# Prove by induction that: n(n^2 + 3n+2) is divisible by 6

• Nov 13th 2009, 05:14 PM
differentiate
Prove by induction that: n(n^2 + 3n+2) is divisible by 6
Prove by induction that: $n(n^2 + 3n+2)$ is divisible by 6, for n>0

For n =1,
1(1^2 + 3x1 + 2) = 6
true for n =1

assume true for n = k
$k (k^2 + 3k+2) = 6M$

For n = k + 1,
$k [(k+1)^2 + 3(k+1) + 2]$should be divisible by 6

LHS = $k [(k+1)^2 + 3(k+1) + 2]$
= $(k+1) (k^2+5k+6)$
= $k(k^2+5k+6) + k^2 + 5k+6$
= $k(k^2 + 3k +2) + 2k^2 + 4k + k^2 + 5k + 6$
= $6M + 3k^2 + 9k + 6$
= $6M + 3(k^2 + 3k +2)$
= $6M + 3(6M/k)$
= $6(M+3/k)$

now I'm stuck. That is obviously not divisible by 6 because M + 3/k is not an integer

HELP

• Nov 13th 2009, 05:22 PM
tonio
Quote:

Originally Posted by differentiate
Prove by induction that: $n(n^2 + 3n+2)$ is divisible by 6, for n>0

For n =1,
1(1^2 + 3x1 + 2) = 6
true for n =1

assume true for n = k
$k (k^2 + 3k+2) = 6M$

For n = k + 1,
$k [(k+1)^2 + 3(k+1) + 2]$should be divisible by 6

Here it must be $(k+1)\left[(k+1)^2+3(k+1)+2\right]$

Tonio

LHS = $k [(k+1)^2 + 3(k+1) + 2]$
= $(k+1) (k^2+5k+6)$
= $k(k^2+5k+6) + k^2 + 5k+6$
= $k(k^2 + 3k +2) + 2k^2 + 4k + k^2 + 5k + 6$
= $6M + 3k^2 + 9k + 6$
= $6M + 3(k^2 + 3k +2)$
= $6M + 3(6M/k)$
= $6(M+3/k)$

now I'm stuck.

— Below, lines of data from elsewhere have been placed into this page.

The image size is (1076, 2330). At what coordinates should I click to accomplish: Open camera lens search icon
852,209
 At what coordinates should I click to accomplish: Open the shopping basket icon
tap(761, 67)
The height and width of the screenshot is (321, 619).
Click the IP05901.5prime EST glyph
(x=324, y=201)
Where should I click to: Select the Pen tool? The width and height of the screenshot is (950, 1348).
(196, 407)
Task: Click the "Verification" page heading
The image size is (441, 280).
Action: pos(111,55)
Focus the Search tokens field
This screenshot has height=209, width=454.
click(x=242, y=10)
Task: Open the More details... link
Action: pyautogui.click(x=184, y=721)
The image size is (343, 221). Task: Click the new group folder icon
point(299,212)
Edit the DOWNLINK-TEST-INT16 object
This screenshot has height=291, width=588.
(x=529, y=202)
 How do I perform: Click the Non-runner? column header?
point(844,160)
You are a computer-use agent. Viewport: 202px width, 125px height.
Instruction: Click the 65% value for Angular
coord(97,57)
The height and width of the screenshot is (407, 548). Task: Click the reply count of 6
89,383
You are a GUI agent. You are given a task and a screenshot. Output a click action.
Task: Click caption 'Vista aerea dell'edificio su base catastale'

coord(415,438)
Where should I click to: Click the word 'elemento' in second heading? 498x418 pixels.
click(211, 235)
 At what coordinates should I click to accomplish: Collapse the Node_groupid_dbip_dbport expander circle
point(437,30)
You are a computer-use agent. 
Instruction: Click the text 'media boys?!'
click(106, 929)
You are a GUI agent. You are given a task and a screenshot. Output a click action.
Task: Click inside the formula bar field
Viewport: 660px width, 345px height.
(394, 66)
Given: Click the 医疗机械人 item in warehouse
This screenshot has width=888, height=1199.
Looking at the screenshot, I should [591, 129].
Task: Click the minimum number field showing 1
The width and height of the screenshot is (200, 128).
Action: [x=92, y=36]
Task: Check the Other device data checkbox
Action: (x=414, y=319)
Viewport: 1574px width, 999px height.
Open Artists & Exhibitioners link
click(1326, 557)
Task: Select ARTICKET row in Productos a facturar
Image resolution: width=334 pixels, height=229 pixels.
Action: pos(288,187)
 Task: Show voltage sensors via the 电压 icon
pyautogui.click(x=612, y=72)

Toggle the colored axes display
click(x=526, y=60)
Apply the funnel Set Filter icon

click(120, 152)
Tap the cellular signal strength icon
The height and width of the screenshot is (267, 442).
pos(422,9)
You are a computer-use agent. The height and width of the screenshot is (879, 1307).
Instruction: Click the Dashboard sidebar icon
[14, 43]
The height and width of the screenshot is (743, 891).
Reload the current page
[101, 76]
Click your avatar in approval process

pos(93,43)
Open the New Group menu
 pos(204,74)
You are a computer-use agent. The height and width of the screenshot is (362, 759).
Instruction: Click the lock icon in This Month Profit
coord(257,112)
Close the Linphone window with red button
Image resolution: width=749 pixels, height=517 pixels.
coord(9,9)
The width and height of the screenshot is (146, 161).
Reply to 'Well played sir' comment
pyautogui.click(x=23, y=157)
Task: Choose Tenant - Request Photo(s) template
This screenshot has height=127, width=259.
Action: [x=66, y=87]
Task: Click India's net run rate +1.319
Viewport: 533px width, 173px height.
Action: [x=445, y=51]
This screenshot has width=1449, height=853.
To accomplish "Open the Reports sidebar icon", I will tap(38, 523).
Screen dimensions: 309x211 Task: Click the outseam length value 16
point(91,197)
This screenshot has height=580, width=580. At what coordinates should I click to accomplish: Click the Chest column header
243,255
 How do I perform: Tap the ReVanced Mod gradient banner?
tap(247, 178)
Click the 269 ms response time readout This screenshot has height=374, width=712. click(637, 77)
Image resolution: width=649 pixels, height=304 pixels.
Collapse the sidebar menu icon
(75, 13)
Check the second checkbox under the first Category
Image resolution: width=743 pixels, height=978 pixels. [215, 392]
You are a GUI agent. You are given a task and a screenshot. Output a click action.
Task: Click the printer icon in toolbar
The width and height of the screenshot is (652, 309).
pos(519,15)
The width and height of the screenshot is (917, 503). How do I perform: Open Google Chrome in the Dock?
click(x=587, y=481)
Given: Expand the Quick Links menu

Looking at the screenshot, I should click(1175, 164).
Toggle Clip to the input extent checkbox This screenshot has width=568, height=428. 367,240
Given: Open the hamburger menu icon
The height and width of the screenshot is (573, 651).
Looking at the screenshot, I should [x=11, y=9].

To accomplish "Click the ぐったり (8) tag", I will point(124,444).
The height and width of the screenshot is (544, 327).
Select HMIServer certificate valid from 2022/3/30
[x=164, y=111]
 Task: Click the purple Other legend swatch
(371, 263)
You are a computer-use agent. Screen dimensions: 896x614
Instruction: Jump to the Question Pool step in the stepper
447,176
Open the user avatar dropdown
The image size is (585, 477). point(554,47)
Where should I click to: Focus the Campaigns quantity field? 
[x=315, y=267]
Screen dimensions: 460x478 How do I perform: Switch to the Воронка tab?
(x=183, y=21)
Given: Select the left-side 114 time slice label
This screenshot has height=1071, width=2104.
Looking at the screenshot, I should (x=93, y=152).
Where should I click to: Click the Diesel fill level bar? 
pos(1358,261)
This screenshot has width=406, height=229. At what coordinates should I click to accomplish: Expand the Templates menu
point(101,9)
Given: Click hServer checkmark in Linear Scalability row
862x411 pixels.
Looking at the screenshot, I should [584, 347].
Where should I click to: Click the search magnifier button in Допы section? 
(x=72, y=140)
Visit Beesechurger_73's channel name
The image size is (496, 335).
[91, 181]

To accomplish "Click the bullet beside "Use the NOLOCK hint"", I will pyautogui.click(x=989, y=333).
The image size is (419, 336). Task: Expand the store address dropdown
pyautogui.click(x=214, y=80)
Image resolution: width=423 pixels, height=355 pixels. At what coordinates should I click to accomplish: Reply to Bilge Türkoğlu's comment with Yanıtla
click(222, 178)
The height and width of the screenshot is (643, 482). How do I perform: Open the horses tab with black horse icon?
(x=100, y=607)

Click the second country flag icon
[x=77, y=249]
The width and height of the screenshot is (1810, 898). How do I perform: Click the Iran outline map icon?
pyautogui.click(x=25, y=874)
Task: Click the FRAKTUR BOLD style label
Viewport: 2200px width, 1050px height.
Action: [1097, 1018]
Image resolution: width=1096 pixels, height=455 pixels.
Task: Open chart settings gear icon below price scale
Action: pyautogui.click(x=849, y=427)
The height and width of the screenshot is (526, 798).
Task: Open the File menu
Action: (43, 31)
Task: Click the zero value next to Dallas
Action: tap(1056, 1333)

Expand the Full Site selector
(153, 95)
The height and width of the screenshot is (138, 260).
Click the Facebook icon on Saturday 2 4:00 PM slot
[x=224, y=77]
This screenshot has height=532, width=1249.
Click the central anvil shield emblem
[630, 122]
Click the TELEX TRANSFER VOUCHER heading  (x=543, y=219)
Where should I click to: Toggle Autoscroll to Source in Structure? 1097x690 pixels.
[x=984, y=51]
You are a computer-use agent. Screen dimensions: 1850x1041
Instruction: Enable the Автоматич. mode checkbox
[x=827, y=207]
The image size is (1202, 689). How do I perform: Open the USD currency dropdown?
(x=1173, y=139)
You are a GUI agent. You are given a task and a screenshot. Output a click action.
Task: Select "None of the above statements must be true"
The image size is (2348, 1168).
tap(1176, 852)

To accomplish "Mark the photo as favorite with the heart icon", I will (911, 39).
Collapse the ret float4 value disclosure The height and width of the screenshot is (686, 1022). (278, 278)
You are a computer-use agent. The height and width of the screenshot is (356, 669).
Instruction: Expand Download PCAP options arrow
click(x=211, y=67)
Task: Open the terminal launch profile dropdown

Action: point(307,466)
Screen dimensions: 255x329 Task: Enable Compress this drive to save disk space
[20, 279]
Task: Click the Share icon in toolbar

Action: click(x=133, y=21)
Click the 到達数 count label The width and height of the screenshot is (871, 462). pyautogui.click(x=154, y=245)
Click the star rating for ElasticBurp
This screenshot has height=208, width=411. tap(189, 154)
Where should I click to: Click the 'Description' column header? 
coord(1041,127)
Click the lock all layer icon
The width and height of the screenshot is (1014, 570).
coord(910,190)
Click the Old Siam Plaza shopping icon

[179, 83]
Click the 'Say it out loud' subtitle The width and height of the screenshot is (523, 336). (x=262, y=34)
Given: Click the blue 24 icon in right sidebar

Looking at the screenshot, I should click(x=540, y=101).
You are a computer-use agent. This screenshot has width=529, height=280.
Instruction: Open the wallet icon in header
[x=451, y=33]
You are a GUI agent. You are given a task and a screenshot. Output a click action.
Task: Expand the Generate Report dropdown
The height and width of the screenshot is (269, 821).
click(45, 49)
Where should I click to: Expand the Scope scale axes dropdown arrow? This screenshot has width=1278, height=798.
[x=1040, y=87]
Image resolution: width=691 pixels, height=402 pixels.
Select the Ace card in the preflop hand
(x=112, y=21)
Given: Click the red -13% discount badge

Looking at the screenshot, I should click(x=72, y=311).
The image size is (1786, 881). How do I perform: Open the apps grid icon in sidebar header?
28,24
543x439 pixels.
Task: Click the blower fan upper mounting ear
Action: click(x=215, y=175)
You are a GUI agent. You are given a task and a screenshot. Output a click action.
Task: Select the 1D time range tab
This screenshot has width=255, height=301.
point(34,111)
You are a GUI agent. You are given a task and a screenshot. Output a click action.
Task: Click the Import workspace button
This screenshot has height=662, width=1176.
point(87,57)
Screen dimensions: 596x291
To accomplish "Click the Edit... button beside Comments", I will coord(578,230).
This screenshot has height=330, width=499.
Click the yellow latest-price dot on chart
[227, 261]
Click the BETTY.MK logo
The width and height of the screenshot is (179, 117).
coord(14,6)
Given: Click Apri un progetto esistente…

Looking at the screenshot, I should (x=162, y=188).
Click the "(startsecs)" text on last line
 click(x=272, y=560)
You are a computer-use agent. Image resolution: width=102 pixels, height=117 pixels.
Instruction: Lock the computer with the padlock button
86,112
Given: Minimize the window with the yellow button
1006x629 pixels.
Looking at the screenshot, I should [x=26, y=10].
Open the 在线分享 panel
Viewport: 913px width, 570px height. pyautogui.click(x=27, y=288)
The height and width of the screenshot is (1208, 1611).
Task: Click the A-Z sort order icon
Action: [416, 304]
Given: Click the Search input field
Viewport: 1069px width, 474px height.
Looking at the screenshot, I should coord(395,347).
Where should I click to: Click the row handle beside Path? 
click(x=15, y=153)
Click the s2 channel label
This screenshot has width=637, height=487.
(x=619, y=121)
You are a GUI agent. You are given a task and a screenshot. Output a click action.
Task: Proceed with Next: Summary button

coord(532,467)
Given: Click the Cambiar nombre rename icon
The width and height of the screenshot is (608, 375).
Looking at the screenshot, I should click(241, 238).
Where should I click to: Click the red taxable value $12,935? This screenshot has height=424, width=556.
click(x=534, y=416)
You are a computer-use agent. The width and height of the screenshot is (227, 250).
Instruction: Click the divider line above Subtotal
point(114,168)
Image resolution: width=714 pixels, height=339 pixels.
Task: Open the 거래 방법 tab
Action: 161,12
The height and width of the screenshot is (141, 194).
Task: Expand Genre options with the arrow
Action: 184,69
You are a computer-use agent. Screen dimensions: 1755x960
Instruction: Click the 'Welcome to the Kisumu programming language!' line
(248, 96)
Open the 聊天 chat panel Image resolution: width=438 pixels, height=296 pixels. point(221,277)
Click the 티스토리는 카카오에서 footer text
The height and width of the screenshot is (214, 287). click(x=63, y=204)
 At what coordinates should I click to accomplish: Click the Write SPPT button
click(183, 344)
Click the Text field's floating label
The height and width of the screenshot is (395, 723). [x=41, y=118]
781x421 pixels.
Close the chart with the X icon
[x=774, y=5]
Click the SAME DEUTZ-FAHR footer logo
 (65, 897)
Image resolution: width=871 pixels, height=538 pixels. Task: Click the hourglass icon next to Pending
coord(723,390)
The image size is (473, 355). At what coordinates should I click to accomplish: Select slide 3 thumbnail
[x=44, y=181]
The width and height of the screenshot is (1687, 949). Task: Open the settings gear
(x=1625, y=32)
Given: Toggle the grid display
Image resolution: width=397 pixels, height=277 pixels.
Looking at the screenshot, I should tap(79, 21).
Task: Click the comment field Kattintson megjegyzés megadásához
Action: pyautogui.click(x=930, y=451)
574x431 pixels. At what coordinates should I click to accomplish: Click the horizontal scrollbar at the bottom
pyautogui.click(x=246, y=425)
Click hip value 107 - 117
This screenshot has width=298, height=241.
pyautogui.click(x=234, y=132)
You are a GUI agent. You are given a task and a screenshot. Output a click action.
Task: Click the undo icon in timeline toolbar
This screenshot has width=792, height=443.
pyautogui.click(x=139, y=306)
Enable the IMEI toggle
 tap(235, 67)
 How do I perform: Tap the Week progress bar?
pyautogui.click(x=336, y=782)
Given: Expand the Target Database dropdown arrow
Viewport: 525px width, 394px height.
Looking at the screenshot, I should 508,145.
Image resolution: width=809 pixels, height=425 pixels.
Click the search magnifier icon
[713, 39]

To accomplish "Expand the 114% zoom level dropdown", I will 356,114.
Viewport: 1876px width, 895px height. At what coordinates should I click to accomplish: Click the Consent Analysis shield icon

That is obviously not divisible by 6 because M + 3/k is not an integer

HELP

.
• Nov 13th 2009, 05:27 PM
differentiate
Thank u for the correction, but I still couldn't get it
• Nov 13th 2009, 05:28 PM
Prove It
Quote:

Originally Posted by differentiate
Prove by induction that: $n(n^2 + 3n+2)$ is divisible by 6, for n>0

For n =1,
1(1^2 + 3x1 + 2) = 6
true for n =1

assume true for n = k
$k (k^2 + 3k+2) = 6M$

For n = k + 1,
$k [(k+1)^2 + 3(k+1) + 2]$should be divisible by 6

LHS = $k [(k+1)^2 + 3(k+1) + 2]$
= $(k+1) (k^2+5k+6)$
= $k(k^2+5k+6) + k^2 + 5k+6$
= $k(k^2 + 3k +2) + 2k^2 + 4k + k^2 + 5k + 6$
= $6M + 3k^2 + 9k + 6$
= $6M + 3(k^2 + 3k +2)$
= $6M + 3(6M/k)$
= $6(M+3/k)$

now I'm stuck. That is obviously not divisible by 6 because M + 3/k is not an integer

HELP

For $n = k$ you have

$k (k^2 + 3k+2) = 6M$

$k(k + 1)(k + 2) = 6M$.

Also, for $n = k + 1$, you actually have

$LHS = (k + 1)[(k + 1)^2 + 3(k + 1) + 2]$

$= (k + 1)(k^2 + 2k + 1 + 3k + 3 + 2)$

$= (k + 1)(k^2 + 5k + 6)$

$= (k + 1)(k + 2)(k + 3)$

$= k(k + 1)(k + 2) + 3(k + 1)(k + 2)$

$= 6M + 3(k + 1)(k + 2)$

Now, also notice that $(k + 1)(k + 2)$ is always even.

So we could write $(k + 1)(k + 2) = 2N$.

So you now have

$6M + 3(k + 1)(k + 2) = 6M + 3(2N)$

$= 6M + 6N$

$= 6(M + N)$

which is divisible by 6.
• Nov 13th 2009, 05:35 PM
differentiate
Thanks a bunch Prove It. You're a genius
• Nov 14th 2009, 03:20 AM
Defunkt
Just a note - you may prove this in another, easier way, by noting that $n(n^2+3n+2)=n(n+1)(n+2)$ and by using the fact that out of any three consecutive integers, at least one must be divisible by two and another by three, therefore their product has 2*3=6 as a factor and you're done.